▸ CHECK YOUR UNDERSTANDING:
A - What date does the forum thread on early metallurgy give for Otzi and his ax?
B - Pick up the forum thread on early metallurgy after its last sentence and write what comes next.
═══ SELECTED TEXT ═══
I suppose it's also possible that Otzi got that copper and arsenic in him when sharpening the blade?

Now, since Otzi and his ax are dated to 3300 BC, and the axe is Remedello type, the people of Remedello were doing this work before any movement from the steppe. (In fact, Otzi's axe is older than the oldest Remedello axe found.)Again, I think it's Balkan and if the technology was not brought by G2a people, might have been brought by I2a people. After all, Remedello seems to be all I2a, and for hundreds of years.

https://books.google.com/books?id=kQ...20type&f=false

----------


## Greying Wanderer

> More:
> 
> https://en.wikipedia.org/wiki/Blacks...western_Africa
> 
> 
> 
> Someone should test Y-DNA haplogroups of different Western African blacksmiths.
> 
> It might turn out that most of them share a common ancestor who lived ca. 1500 BC.


Yes I've been hoping someone would do that.

----------


## Greying Wanderer

@Angela





> I see some people still pushing the whole "metallurgy in western Europe came from Yamnaya people" scenario. Have they forgotten that Yamnaya was initially very primitive in terms of metallurgy, and borrowed the technology from others?



It's a bunch of ideas jumbled together so to clarify what I'm saying is:


1) The idea of endogamous metal working castes spreading certain dna in small amounts over wide areas. This possibility is a thing in itself - separate from what specific dna it was and where from.


2) Then if (1) is correct a debate over where from.


3) The idea that if (2) is correct there might be stages to it related to basic vs advanced metallurgy i.e. basic copper working is cold working - hammering copper into simple shapes like beads - like the steppe guy with 200+ copper beads. Later advances brought smelting etc into the mix. My view is that the first stage would most likely occur where copper is easily found on the surface. Later advances might happen elsewhere and lead to similar but possibly different dna caste expansions on that basis.


My view probably wasn't clear but it's that the first cold working stage would likely start in regions like Kargaly (there may be others as well) because of the size of the copper field. I don't think the more advanced stages necessarily did - and in fact I think it is *unlikely* simply due to lack of wood - so a backflow of the more advanced processes onto the steppe wouldn't surprise me.
═══ PROVIDED MATERIAL ═══
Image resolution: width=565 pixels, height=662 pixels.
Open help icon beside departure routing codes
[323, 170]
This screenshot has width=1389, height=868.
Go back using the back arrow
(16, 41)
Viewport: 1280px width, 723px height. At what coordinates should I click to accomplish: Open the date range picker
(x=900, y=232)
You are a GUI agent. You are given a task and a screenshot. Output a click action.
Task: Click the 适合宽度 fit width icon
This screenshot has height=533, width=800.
═══
▸ ANSWERS FOR THE TASKS:
A - 3300 BC

B -
If the Kargaly part is true - and maybe it isn't - then for me the most likely location for the smelting advance would be nearby locations that had both lots of copper and lots of wood e.g. Caucasus, Balkans and *if* there were secondary expansions caused by advances in metallurgy *and* the caste idea is correct then the ydna associated could flip with the advances (if you see what I mean).


For example
- cold working caste with dna y1 from Kargaly
- dna y1 moves to Caucasus/Balkans, develops more advanced metallurgy, picks up dna y2
- dna y2 moves to Cyprus
- dna y2 moves to Iberia


#


so
- agree with the possibility of the metal working caste
- disagree over where the first stage may have started
- neutral where secondary stages may have started

That may be clearer.

----------


## LeBrok

> Smith is the most common surname in Britain. Kowalski (= "Smithski") is the most common surname in Poland. The profession was hereditary. If one clan invented furnace metallurgy, they kept the secret to themselves for as long as possible. 
> 
> And all early smiths around Western Eurasia were likely descended from those very first smiths.


It prove your point you would need to present data that haplogroups of Kowalski or Smiths are substantially different from haplogroups of general population. Are there Kowalski or Smith families projects, and results available online?

----------


## LeBrok

> After ENF = 60% G2a does anyone still believe in rapid cultural transitions without migrating people involved? :) It is obvious that early diffusion of advanced metallurgy = a demographic event (migrations of hereditary smiths). "Early Blacksmith Modal Haplotype" surely existed.


There is a difference. Spreading farming required spreading farming genes. So far there was no HG genetic community in Eurasia who learned to farm without genetic transfer, not even recent prairie Indians or Australian Aborigines. Don't take me wrong, they can understand the concept, they just don't care for it. And of course some individuals in these communities will be up for it, but not the general population.
Now unlike farming, spread of metallurgy didn't require spreading genes with knowledge. Sure a trade used to run in family as hereditary thing, but I'm not sure if it had trans-cultural effect. However if it is true, then we need to find out who had spread clay pots and ceramic in general into all hunter gatherer communities of Eurasia?

----------


## Tomenable

> Spreading farming required spreading farming genes.


What ??? Sorry but farming is much easier to learn than mastering the art of metal working.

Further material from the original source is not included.